HISP 655 - American Vernacular Architecture and Documentation (4)
This course will explore the history, theory, and practice of vernacular architecture studies. Looking at the "common buildings of particular regions and time periods," the course will prepare students for studying and documenting these buildings in terms of both analysis and documentation, as well as thinking about the patterns and meanings of their use at both the individual and community level. Vernacular architecture studies draws on a broad theoretical perspective that engages many disciplines and critical approaches. The course includes a 1 credit lab that will focus on field work including building analysis/archaeology and building documentation.
HISP 660 - Internship in Historic Preservation (1 - 3)
Students will secure a summer internship with an organization engaged in historic preservation work (this can be a public agency, nonprofit, or private firm). The student will formulate a plan of work and a series of pedagogical goals to satisfy both the practical needs of the project and the academic requirements for the course.
HISP 670 - Conservation of Historic Places: Historic Materials, Building Systems, and Conservation (3)
This course introduces students to the analysis of historic buildings, building systems and materials. The overall emphasis is on assessing the condition of a building and its parts, and formulating a preservation strategy based on it. Conservation methods will be discussed through the introduction of philosophies and specific techniques.

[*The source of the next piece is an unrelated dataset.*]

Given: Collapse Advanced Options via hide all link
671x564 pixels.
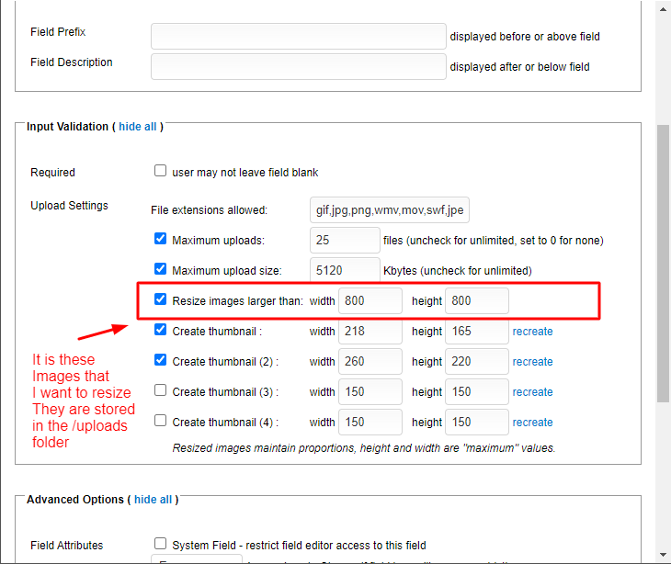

HISP 679 - Introduction to Measured Drawings for Historic Preservation (3)
This course teaches graphic documentation methodologies for historic buildings, including hand measuring, drafting, preparing a sketch plan, analyzing buildings, and producing finished drawings in ink. Students will analyze building in situ.
HISP 680 - Preservation Economics (3)
This course introduces students to a range of economic theories, methods, and issues that must be considered in the practice of historic preservation. Case studies related to community economic development, adaptive reuse, tax credit programs, project finance, and land use will be presented in this course.
HISP 690 - Preservation Management and Practice (2)
This course will introduce students to management and practice issues in preservation, covering topics ranging from project management, to budgeting, to personnel, and grantsmanship; these will all be considered in the three main areas of practice – government agencies, non-profits, and for profit companies. Outside speakers from these various practice environments will present on their area(s) of specialization.
HISP 701 - Certificate Portfolio Project (1)
This course provides students in the Certificate Program with an opportunity to develop a portfolio of their work, to include research and seminar papers from each of their preservation courses. In addition, students will prepare an overview essay articulating how the content they have learned in Certificate courses has helped shape their work and reflect on preservation issues and philosophical approaches related to their work.
HISP 710 - Final Project in Historic Preservation I (1)
An independent, applied research project investigating the preservation of a particular site or a specialized issue in historic preservation. This is part one of a two-semester sequence and involves developing the project proposal and bibliography.
HISP 711 - Final Project in Historic Preservation II (2)
An independent, applied research project investigating the preservation of a particular site or a specialized issue in historic preservation. This is part two of a two semester sequence and involves project research and writing.
HISP - Internship in Historic Preservation (Non-credit Requirement)
Students will secure a summer internship with an organization engaged in historic preservation work (this can be a public agency, nonprofit, or private firm).